Data Analysis (1–2 days)
Our engineers process the raw scan data, cross-check measurements, and interpret results. We look for patterns (design compliance), anomalies (missing bars, placement errors), and durability risks (low cover).
Report Deliverables
You receive a professional report including:
- Site photographs with scan locations marked
- Scan location map (grid with coordinates)
- Detailed results table: depth, diameter, spacing for each bar location
- Interpretation: "Design-compliant," "Cover below spec," "Rebar missing," etc.
- Recommendations: "Safe to drill here," "Core sample recommended," "Protective coating advised," etc.
- Electronic data file (for use by contractors, architects, future engineers)
Cost of Ferroscan Testing in Kenya
Per-location scanning: KES 5,000–10,000 per scan point, depending on surface condition and data detail.
Area-based pricing: For large areas (floor slabs, walls), often priced per 100 m²: KES 40,000–80,000 depending on grid density.
Full structural audit with Ferroscan: A comprehensive scan of a 10-storey building (multiple slabs, key columns, critical walls) typically costs KES 300,000–500,000 and takes 3–5 days on-site.
Value: Ferroscan catches problems early. The cost of one damaged rebar repair often exceeds the entire cost of scanning.
Oville's Ferroscan Capability in Kenya
Oville Associates operates calibrated Ferroscan equipment and brings structural engineering expertise to interpretation. We don't just scan and report numbers—we understand what the numbers mean for your building's safety, durability, and regulatory compliance.
We've used Ferroscan on dozens of Nairobi projects: high-rise commercial buildings, residential towers, industrial structures, and buildings under investigation. Our engineers are familiar with Kenyan construction practices, common rebar grades, and design standards.

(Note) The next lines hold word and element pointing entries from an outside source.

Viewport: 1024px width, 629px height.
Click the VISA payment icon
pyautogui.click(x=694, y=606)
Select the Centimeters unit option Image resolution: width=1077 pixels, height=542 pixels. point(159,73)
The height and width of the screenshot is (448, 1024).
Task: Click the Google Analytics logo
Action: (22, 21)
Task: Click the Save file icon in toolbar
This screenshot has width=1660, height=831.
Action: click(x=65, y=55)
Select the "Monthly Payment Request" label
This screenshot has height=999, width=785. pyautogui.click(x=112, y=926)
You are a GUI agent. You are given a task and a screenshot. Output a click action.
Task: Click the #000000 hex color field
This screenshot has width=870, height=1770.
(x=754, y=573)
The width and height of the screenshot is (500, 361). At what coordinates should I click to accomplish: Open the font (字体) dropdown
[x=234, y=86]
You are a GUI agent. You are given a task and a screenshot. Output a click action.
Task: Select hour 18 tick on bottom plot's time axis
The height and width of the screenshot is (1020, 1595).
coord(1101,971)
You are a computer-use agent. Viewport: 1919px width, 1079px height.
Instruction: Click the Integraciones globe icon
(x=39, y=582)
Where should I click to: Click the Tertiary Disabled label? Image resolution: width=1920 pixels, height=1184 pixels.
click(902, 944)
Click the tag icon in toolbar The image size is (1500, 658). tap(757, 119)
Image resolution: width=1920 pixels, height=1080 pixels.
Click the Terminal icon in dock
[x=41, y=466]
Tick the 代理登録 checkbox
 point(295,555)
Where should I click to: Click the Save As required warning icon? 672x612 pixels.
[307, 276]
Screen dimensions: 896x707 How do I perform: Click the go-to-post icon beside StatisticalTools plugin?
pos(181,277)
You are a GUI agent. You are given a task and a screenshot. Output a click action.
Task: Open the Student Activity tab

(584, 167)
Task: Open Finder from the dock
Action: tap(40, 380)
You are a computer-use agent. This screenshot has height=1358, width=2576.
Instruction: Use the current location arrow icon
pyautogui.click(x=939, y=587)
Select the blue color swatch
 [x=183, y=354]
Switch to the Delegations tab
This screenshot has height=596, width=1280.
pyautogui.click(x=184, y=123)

Common Ferroscan Findings in Kenyan Buildings
- Concrete cover too shallow: Common in older buildings; increases corrosion risk in Nairobi's variable climate
- Rebar placement variance: Bars placed 50–100 mm different from design; acceptable but noted
- Missing corner bars: Occasionally found in cheaper or poorly supervised construction
- Unintended voids or poor consolidation: Revealed when scan patterns show anomalies
- Undocumented modifications: Additional bars added (illegal work) or bars removed for penetrations
Ferroscan vs. Other NDT Methods
| Method | Best For | Cost | Time |
|---|---|---|---|
| Ferroscan (Rebar location) | Locating steel, measuring cover, safe drilling | KES 5–10k per location | Seconds per point |
| Schmidt Hammer (Strength) | Estimating concrete strength | KES 2–5k per location | Seconds per point |
| Core sampling (Strength verification) | Confirming strength, checking durability | KES 8–15k per core | Hours per sample |
| Ultrasonic testing (Crack detection) | Detecting internal cracks and voids | KES 3–8k per line | Minutes per area |
Ferroscan Data and Building Longevity
The concrete cover thickness measured by Ferroscan is perhaps the most critical single metric for building durability. Rebar embedded in thick, high-quality concrete can last 100+ years. Rebar in thin concrete cover (exposed to moisture, chemicals, carbonation) may corrode within 20–30 years in Nairobi's climate.
A Ferroscan assessment—costing tens of thousands of shillings—can reveal whether a building will need major repairs in 10 years or can safely operate for 50 years. That's invaluable information for owners, insurers, and regulators.